* Extract

1 — 16:20 — Soft regression trees: a model variant and a decomposition training algorithm
Decision trees are popular supervised Machine Learning (ML) methods used for classification and regression tasks arising in a variety of application fields. Unlike most black-box ML models, they reveal the sequence of decisions leading to the tree response for any input vector. Interpretability is of particular importance in applications where the ML models support the decisions of the domain experts and justifiable predictions are required, such as for instance in medical diagnosis.
In the seminal CART method [3] for building univariate classification and regression trees and the later variants C4:5 and ID3, a top-down and greedy approach is adopted where at each branch node a split is determined by minimizing a local impurity measure.
Since training decision trees is known to be NP-hard, it is a challenging problem to globally optimize them over all the tree parameters. During the past decade, growing attention has been devoted to globally optimized (trained) decision trees with deterministic or soft splitting rules at branch nodes, leveraging on the remarkable advances in mixed integer optimization and nonlinear optimization.

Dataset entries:
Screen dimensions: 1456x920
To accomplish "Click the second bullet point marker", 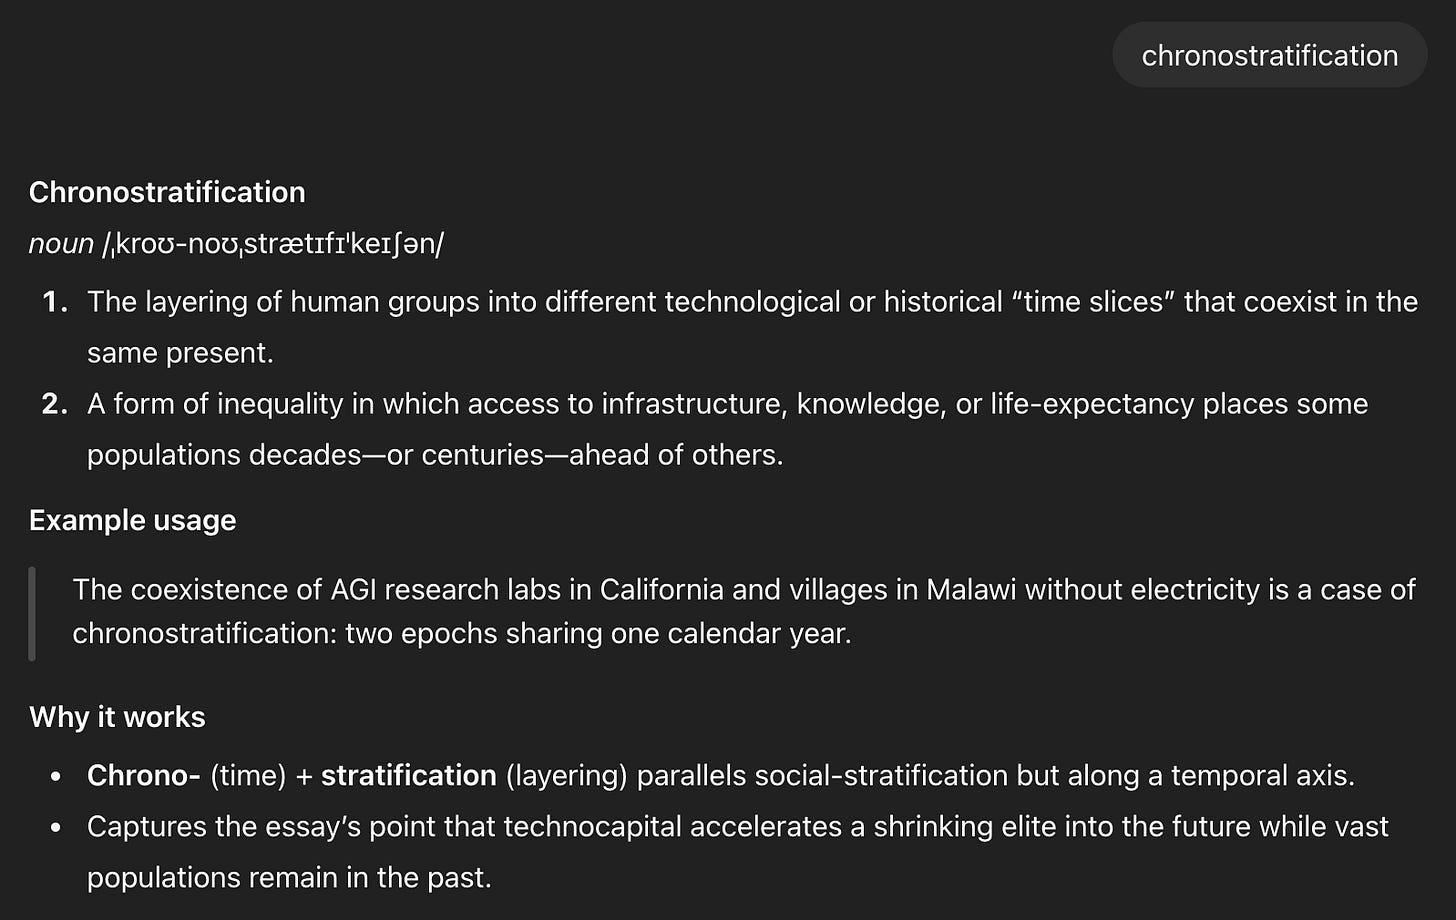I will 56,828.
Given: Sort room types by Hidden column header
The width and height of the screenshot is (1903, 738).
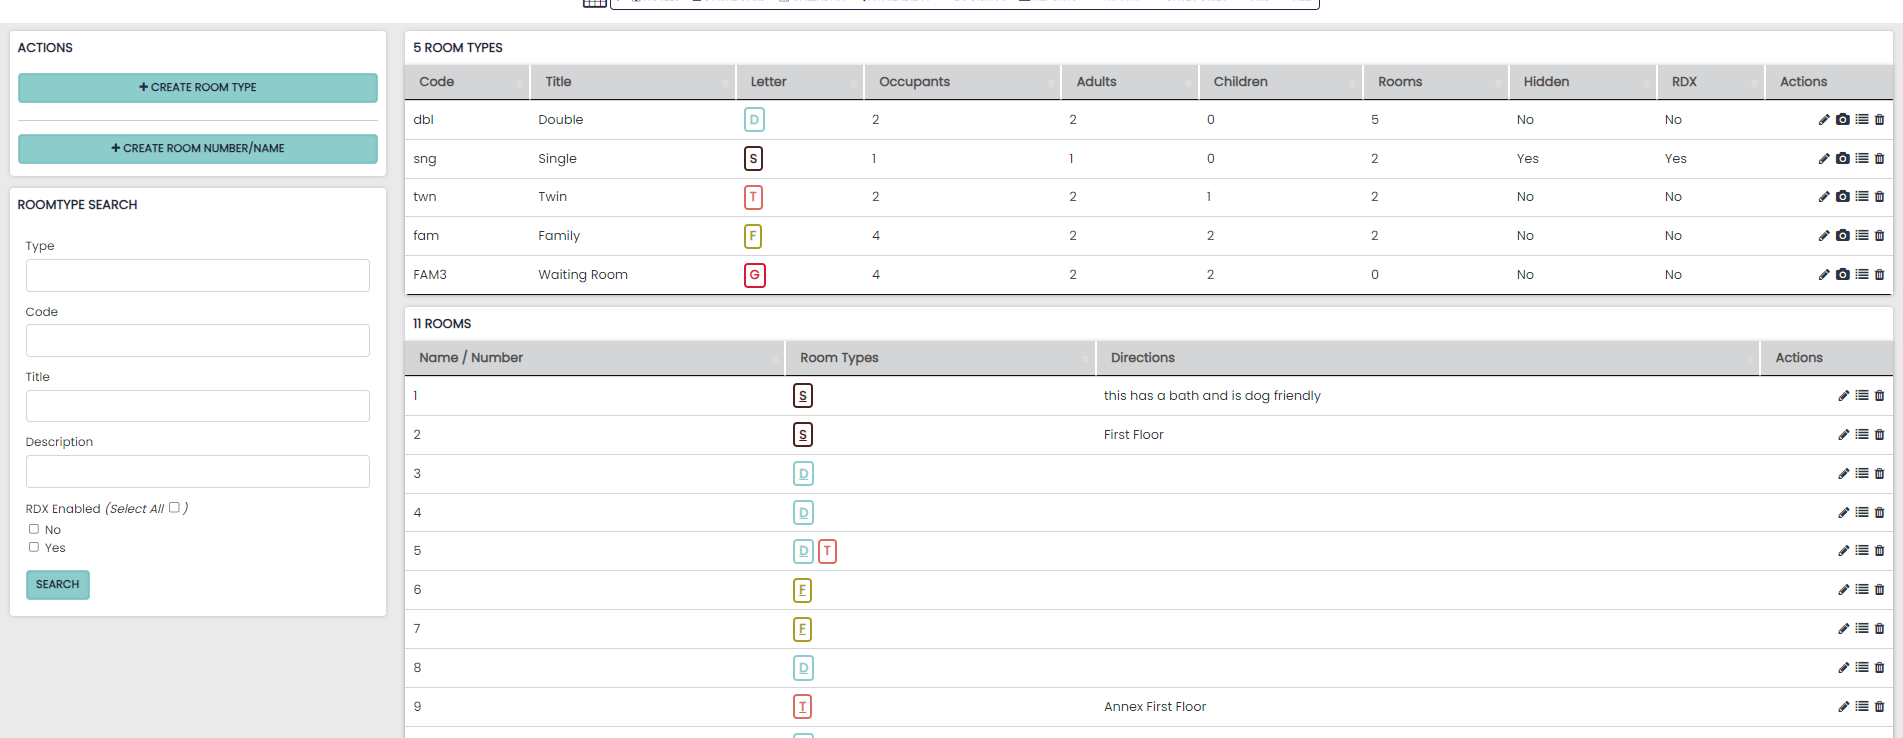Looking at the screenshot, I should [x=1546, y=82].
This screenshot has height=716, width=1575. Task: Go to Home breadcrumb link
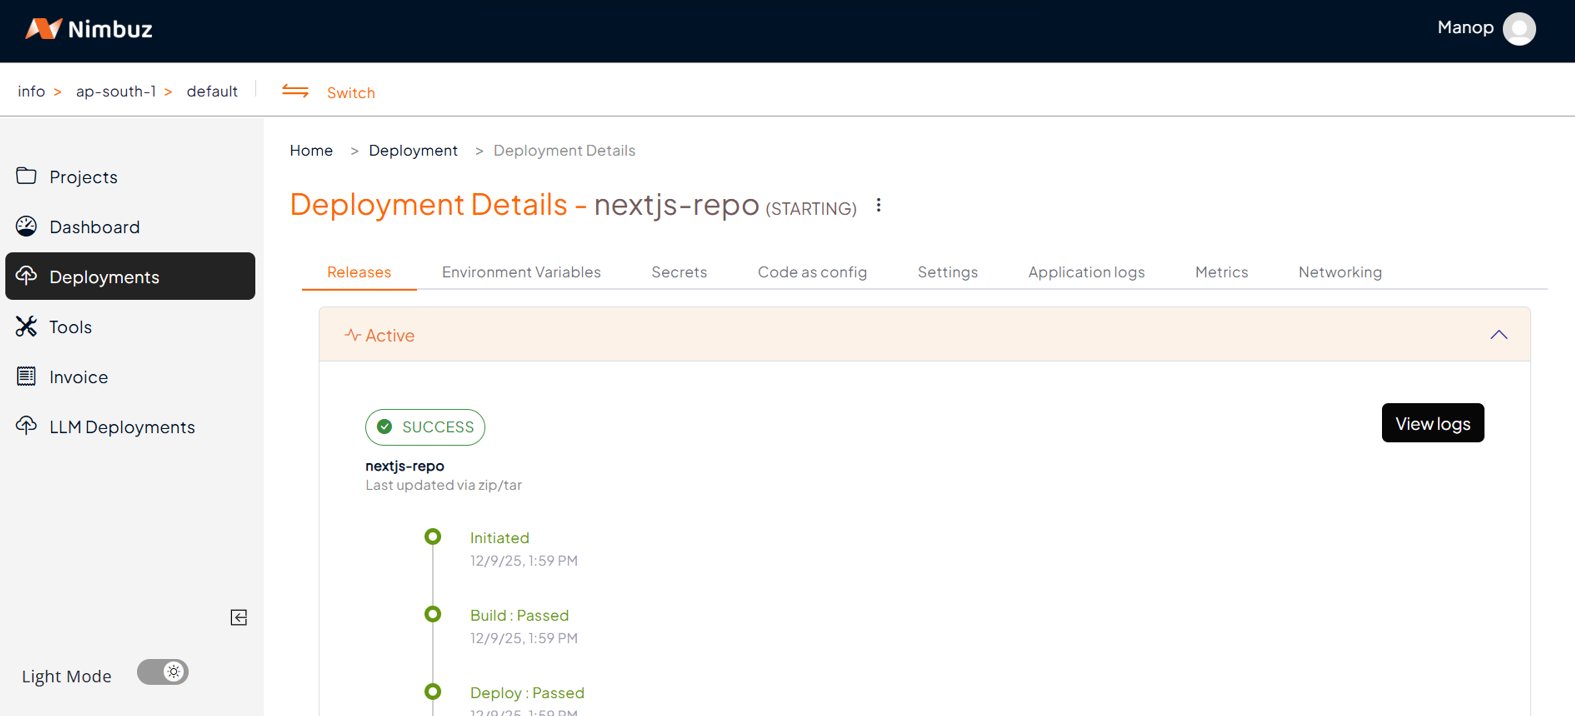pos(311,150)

* What to work on
1/ According to the extract on soft regression trees, why is it hard to globally optimize decision trees over all their parameters?
2/ Rewrite the part of the extract on soft regression trees starting at "1 — 16:20 —" and ending at "local impurity measure.", with "medical diagnosis" replaced by "clinical diagnosis".
3/ Go on with the extract on soft regression trees, starting after its last sentence.

* Solved tasks
1/ Training decision trees is known to be NP-hard.

2/
1 — 16:20 — Soft regression trees: a model variant and a decomposition training algorithm
Decision trees are popular supervised Machine Learning (ML) methods used for classification and regression tasks arising in a variety of application fields. Unlike most black-box ML models, they reveal the sequence of decisions leading to the tree response for any input vector. Interpretability is of particular importance in applications where the ML models support the decisions of the domain experts and justifiable predictions are required, such as for instance in clinical diagnosis.
In the seminal CART method [3] for building univariate classification and regression trees and the later variants C4:5 and ID3, a top-down and greedy approach is adopted where at each branch node a split is determined by minimizing a local impurity measure.

3/
We propose a variant of soft multivariate regression trees (SRTs) where, for every input vector, a potential linear prediction is available at each leaf node (as a linear regression of the features) but the actual tree prediction is the one associated to the single leaf node obtained by routing the input vector from the root along the branches with the higher probabilities. Our nonlinear optimization formulation for training such soft trees is well-suited to decomposition and to impose fairness constraints. After showing a universal approximation result for SRTs, we present a node-based decomposition training algorithm which includes a clustering-based initialization procedure and a heuristic for reassigning the data points along the tree. Under mild assumptions, we also establish asymptotic convergence guarantees. Experiments on 15 data sets from the UCI and KEEL repositories indicate that our SRT model variant and decomposition algorithm yield improved testing accuracy compared with the soft regression trees discussed in [2], and significant speed-up in training time and similar testing accuracy compared with the mixed integer optimization approach described in [1]. Other experiments on the same datasets show that our SRT approach is significantly more robust than classical Hierarchical Mixture of Experts trained with the Expectation-Maximization algorithm and provides single soft trees whose testing accuracy is comparable to that of Random Forest.
References
[1] Bertsimas, D. and Dunn, J.: Machine learning under a modern optimization lens. Dynamic Ideas LLC (2019).
[2] Blanquero, R., Carrizosa, E., Molero-Rìo, C. and Romero Morales, D.: On sparse optimal regression trees. European Journal of Operational Research, 299(3), 1045-1054 (2022).
[3] Breiman, L., Friedman, J., Stone, C.J., Olshen, R.A.: Classification and regression trees. CRC press (1984).
[4] Irsoy, O., Yildiz, O.T., Alpaydin, E.: Soft decision trees. Proceedings of the 21st International Conference on Pattern Recognition (ICPR2012), 1819–1822 (2012).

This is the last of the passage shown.